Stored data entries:
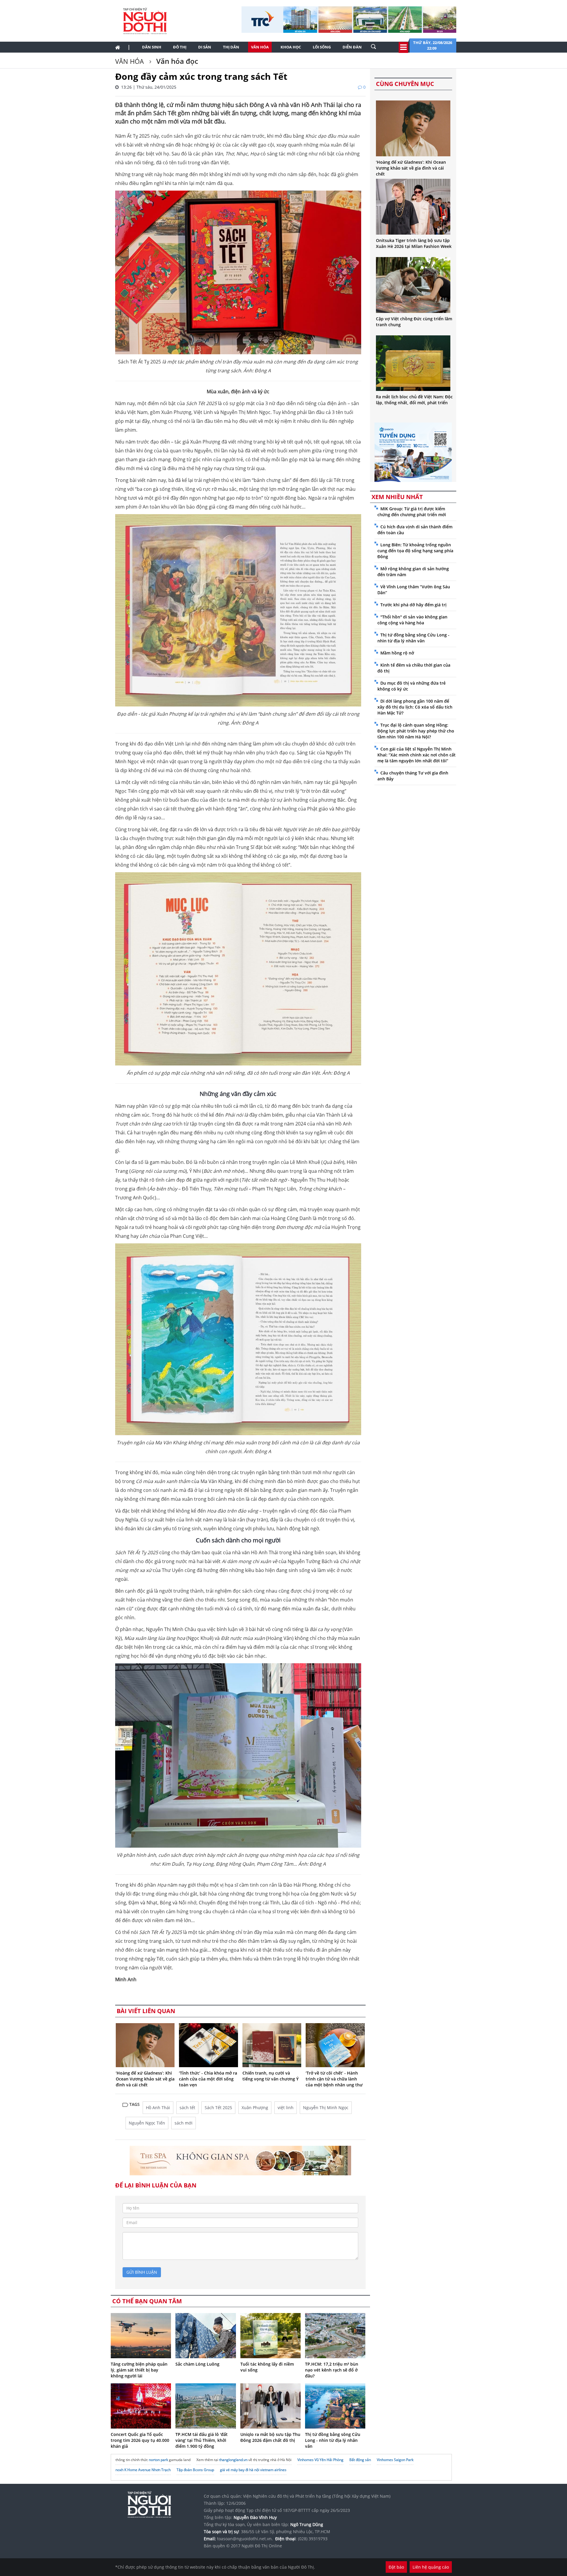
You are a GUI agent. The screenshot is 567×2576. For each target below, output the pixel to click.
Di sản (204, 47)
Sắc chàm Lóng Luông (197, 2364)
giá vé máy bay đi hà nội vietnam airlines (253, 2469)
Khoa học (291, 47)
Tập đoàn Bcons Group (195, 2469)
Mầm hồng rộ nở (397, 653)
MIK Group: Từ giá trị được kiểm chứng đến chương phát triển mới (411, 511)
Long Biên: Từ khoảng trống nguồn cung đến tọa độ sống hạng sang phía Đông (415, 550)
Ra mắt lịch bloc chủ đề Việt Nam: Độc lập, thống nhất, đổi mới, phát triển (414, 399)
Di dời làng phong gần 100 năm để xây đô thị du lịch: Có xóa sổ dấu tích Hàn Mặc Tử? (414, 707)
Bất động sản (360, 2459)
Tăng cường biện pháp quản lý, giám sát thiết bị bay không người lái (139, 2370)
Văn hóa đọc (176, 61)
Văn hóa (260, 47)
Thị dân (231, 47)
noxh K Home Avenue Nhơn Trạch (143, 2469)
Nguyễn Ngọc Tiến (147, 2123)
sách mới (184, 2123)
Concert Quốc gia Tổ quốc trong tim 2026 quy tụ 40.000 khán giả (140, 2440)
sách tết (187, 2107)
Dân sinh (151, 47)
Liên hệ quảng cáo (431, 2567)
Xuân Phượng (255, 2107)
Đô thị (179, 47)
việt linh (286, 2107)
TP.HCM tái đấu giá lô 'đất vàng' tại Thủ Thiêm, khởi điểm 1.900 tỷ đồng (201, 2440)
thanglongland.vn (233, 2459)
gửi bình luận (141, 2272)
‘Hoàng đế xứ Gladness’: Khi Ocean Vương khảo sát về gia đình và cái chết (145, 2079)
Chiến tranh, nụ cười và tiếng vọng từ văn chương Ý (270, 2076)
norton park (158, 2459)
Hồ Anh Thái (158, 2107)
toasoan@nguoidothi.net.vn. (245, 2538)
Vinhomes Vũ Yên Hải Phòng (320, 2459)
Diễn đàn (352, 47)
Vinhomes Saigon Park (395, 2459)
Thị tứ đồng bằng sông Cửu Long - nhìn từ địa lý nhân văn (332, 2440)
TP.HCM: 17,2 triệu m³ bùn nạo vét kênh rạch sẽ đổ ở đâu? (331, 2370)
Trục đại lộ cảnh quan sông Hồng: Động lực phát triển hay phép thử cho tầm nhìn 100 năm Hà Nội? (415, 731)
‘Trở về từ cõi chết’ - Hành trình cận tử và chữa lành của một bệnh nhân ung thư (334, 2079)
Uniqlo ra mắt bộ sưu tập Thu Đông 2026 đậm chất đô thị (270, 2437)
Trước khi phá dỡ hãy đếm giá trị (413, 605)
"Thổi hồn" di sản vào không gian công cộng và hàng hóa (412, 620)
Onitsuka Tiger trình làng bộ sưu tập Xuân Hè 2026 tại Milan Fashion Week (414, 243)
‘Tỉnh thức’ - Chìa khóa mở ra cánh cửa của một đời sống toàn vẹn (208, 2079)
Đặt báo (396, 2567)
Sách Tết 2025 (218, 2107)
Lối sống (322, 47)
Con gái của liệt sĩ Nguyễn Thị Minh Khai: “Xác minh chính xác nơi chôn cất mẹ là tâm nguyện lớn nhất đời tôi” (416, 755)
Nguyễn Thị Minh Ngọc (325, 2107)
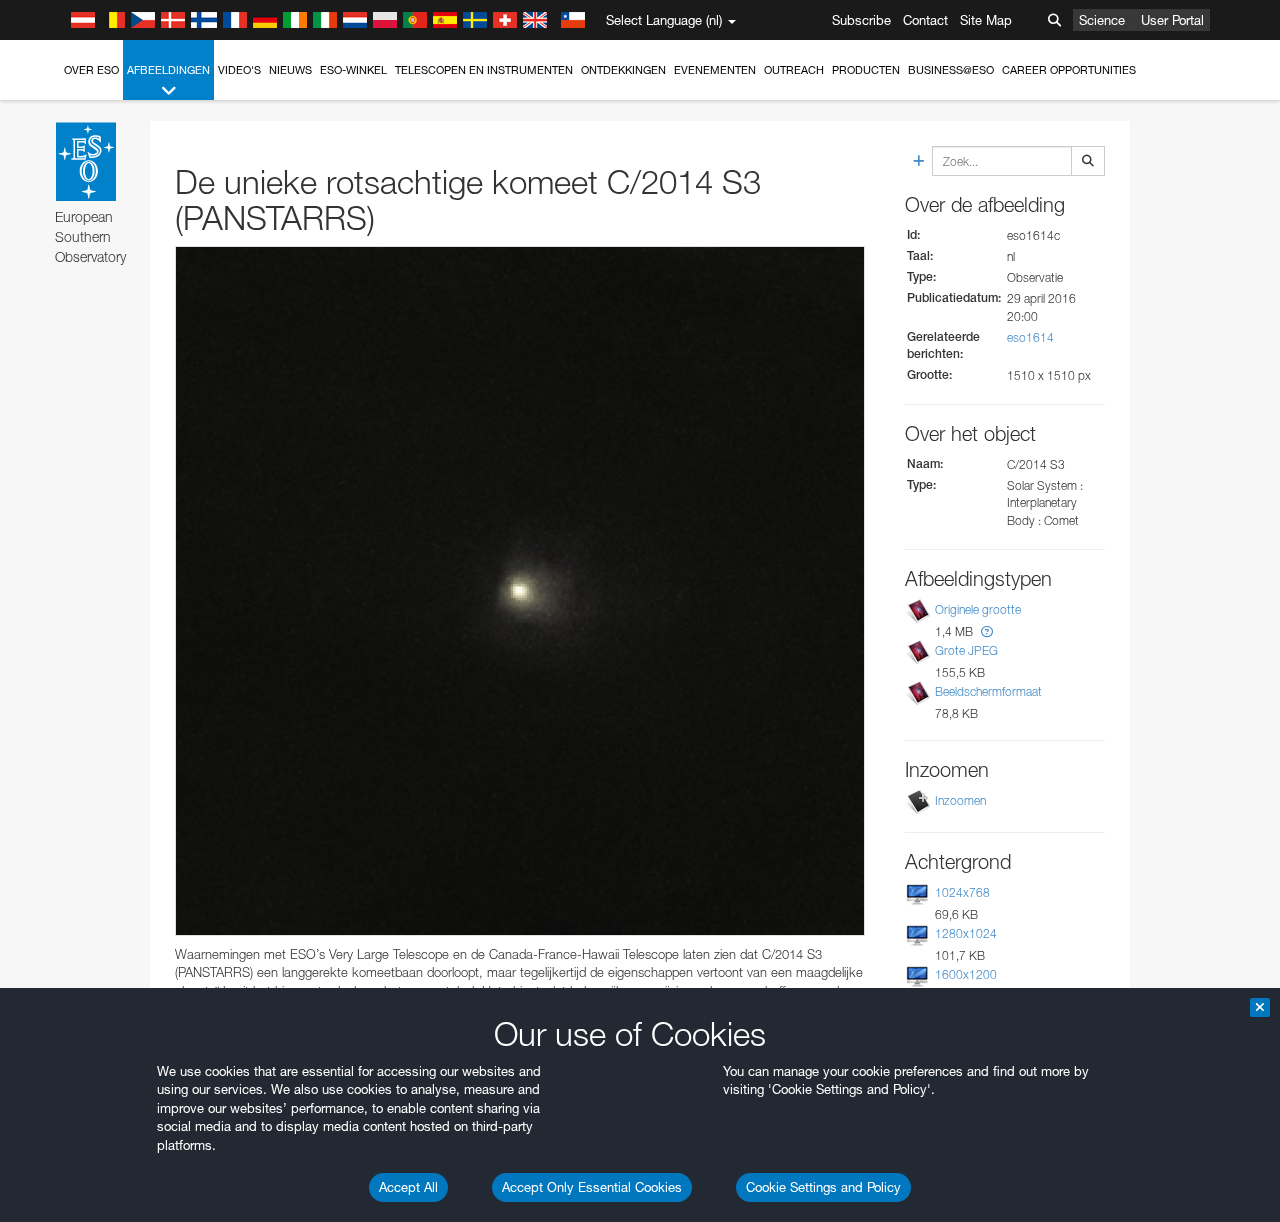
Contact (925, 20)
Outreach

■ **EXERCISE OBJECTIVE**:
Using the entries above, return exactly the lines from the line with "Mầm hồng rộ nở (397, 653)" to the line with "Ra mắt lịch", counting both of those lines.

■ **EXERCISE RESULT**:
Mầm hồng rộ nở (397, 653)
MIK Group: Từ giá trị được kiểm chứng đến chương phát triển mới (411, 511)
Long Biên: Từ khoảng trống nguồn cung đến tọa độ sống hạng sang phía Đông (415, 550)
Ra mắt lịch bloc chủ đề Việt Nam: Độc lập, thống nhất, đổi mới, phát triển (414, 399)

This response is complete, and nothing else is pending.